- Problem: Every line of the data should be retyped with no difference from the original.

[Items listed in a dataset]
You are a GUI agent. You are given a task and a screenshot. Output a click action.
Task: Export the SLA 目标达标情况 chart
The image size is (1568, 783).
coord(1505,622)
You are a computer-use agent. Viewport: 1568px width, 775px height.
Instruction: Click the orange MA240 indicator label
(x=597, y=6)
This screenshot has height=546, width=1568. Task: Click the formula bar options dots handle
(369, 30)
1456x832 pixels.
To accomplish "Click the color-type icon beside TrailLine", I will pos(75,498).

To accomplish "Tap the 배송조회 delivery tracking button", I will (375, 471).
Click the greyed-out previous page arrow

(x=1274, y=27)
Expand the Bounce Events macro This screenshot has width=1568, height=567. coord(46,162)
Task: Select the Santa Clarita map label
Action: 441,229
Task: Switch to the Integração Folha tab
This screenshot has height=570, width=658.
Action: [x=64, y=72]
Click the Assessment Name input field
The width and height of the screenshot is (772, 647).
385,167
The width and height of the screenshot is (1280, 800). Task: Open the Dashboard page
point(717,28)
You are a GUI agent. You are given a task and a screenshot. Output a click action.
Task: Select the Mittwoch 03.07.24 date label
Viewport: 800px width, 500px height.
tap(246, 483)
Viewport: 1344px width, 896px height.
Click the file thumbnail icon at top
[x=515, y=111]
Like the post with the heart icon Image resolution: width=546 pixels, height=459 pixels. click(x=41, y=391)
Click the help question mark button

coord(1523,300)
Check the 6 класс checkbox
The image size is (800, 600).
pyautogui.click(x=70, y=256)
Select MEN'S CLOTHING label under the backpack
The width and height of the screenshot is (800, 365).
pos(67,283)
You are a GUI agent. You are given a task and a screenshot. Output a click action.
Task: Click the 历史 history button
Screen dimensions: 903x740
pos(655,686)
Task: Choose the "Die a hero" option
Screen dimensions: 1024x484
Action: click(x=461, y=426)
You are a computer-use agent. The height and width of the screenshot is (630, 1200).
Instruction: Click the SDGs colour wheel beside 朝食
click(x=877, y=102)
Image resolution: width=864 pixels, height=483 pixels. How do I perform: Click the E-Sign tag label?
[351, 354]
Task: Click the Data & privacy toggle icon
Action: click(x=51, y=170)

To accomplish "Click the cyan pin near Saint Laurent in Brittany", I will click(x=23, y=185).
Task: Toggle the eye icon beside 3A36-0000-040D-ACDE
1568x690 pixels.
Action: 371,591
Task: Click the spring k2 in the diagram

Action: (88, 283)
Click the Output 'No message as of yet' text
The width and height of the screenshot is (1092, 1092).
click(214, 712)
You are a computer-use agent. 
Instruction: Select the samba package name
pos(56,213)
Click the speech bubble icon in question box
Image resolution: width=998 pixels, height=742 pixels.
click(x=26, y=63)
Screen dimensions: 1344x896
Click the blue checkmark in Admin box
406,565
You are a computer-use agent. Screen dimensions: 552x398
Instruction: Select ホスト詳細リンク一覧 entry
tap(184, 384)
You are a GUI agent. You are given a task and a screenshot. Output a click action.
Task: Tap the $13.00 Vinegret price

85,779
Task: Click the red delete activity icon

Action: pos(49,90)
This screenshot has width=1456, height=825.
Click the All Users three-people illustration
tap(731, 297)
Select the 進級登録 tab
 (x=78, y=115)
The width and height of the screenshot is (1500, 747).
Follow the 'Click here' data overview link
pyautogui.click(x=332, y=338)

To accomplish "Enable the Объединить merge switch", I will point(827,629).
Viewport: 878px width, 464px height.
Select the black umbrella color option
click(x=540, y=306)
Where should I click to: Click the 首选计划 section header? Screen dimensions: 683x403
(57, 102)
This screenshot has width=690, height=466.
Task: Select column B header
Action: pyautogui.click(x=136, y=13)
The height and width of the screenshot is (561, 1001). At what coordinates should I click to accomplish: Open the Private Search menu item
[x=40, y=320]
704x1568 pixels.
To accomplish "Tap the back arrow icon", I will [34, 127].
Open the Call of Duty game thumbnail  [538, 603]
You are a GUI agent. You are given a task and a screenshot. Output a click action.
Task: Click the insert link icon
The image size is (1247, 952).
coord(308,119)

- Output of the task:
You are a GUI agent. You are given a task and a screenshot. Output a click action.
Task: Export the SLA 目标达标情况 chart
The image size is (1568, 783).
coord(1505,622)
You are a computer-use agent. Viewport: 1568px width, 775px height.
Instruction: Click the orange MA240 indicator label
(x=597, y=6)
This screenshot has height=546, width=1568. Task: Click the formula bar options dots handle
(369, 30)
1456x832 pixels.
To accomplish "Click the color-type icon beside TrailLine", I will pos(75,498).

To accomplish "Tap the 배송조회 delivery tracking button", I will (375, 471).
Click the greyed-out previous page arrow

(x=1274, y=27)
Expand the Bounce Events macro This screenshot has width=1568, height=567. coord(46,162)
Task: Select the Santa Clarita map label
Action: 441,229
Task: Switch to the Integração Folha tab
This screenshot has height=570, width=658.
Action: [x=64, y=72]
Click the Assessment Name input field
The width and height of the screenshot is (772, 647).
385,167
The width and height of the screenshot is (1280, 800). Task: Open the Dashboard page
point(717,28)
You are a GUI agent. You are given a task and a screenshot. Output a click action.
Task: Select the Mittwoch 03.07.24 date label
Viewport: 800px width, 500px height.
tap(246, 483)
Viewport: 1344px width, 896px height.
Click the file thumbnail icon at top
[x=515, y=111]
Like the post with the heart icon Image resolution: width=546 pixels, height=459 pixels. click(x=41, y=391)
Click the help question mark button

coord(1523,300)
Check the 6 класс checkbox
The image size is (800, 600).
pyautogui.click(x=70, y=256)
Select MEN'S CLOTHING label under the backpack
The width and height of the screenshot is (800, 365).
pos(67,283)
You are a GUI agent. You are given a task and a screenshot. Output a click action.
Task: Click the 历史 history button
Screen dimensions: 903x740
pos(655,686)
Task: Choose the "Die a hero" option
Screen dimensions: 1024x484
Action: click(x=461, y=426)
You are a computer-use agent. The height and width of the screenshot is (630, 1200).
Instruction: Click the SDGs colour wheel beside 朝食
click(x=877, y=102)
Image resolution: width=864 pixels, height=483 pixels. How do I perform: Click the E-Sign tag label?
[351, 354]
Task: Click the Data & privacy toggle icon
Action: click(x=51, y=170)

To accomplish "Click the cyan pin near Saint Laurent in Brittany", I will click(x=23, y=185).
Task: Toggle the eye icon beside 3A36-0000-040D-ACDE
1568x690 pixels.
Action: 371,591
Task: Click the spring k2 in the diagram

Action: (88, 283)
Click the Output 'No message as of yet' text
The width and height of the screenshot is (1092, 1092).
click(214, 712)
You are a computer-use agent. 
Instruction: Select the samba package name
pos(56,213)
Click the speech bubble icon in question box
Image resolution: width=998 pixels, height=742 pixels.
click(x=26, y=63)
Screen dimensions: 1344x896
Click the blue checkmark in Admin box
406,565
You are a computer-use agent. Screen dimensions: 552x398
Instruction: Select ホスト詳細リンク一覧 entry
tap(184, 384)
You are a GUI agent. You are given a task and a screenshot. Output a click action.
Task: Tap the $13.00 Vinegret price

85,779
Task: Click the red delete activity icon

Action: pos(49,90)
This screenshot has width=1456, height=825.
Click the All Users three-people illustration
tap(731, 297)
Select the 進級登録 tab
 (x=78, y=115)
The width and height of the screenshot is (1500, 747).
Follow the 'Click here' data overview link
pyautogui.click(x=332, y=338)

To accomplish "Enable the Объединить merge switch", I will point(827,629).
Viewport: 878px width, 464px height.
Select the black umbrella color option
click(x=540, y=306)
Where should I click to: Click the 首选计划 section header? Screen dimensions: 683x403
(57, 102)
This screenshot has width=690, height=466.
Task: Select column B header
Action: pyautogui.click(x=136, y=13)
The height and width of the screenshot is (561, 1001). At what coordinates should I click to accomplish: Open the Private Search menu item
[x=40, y=320]
704x1568 pixels.
To accomplish "Tap the back arrow icon", I will [34, 127].
Open the Call of Duty game thumbnail  [538, 603]
You are a GUI agent. You are given a task and a screenshot. Output a click action.
Task: Click the insert link icon
The image size is (1247, 952).
coord(308,119)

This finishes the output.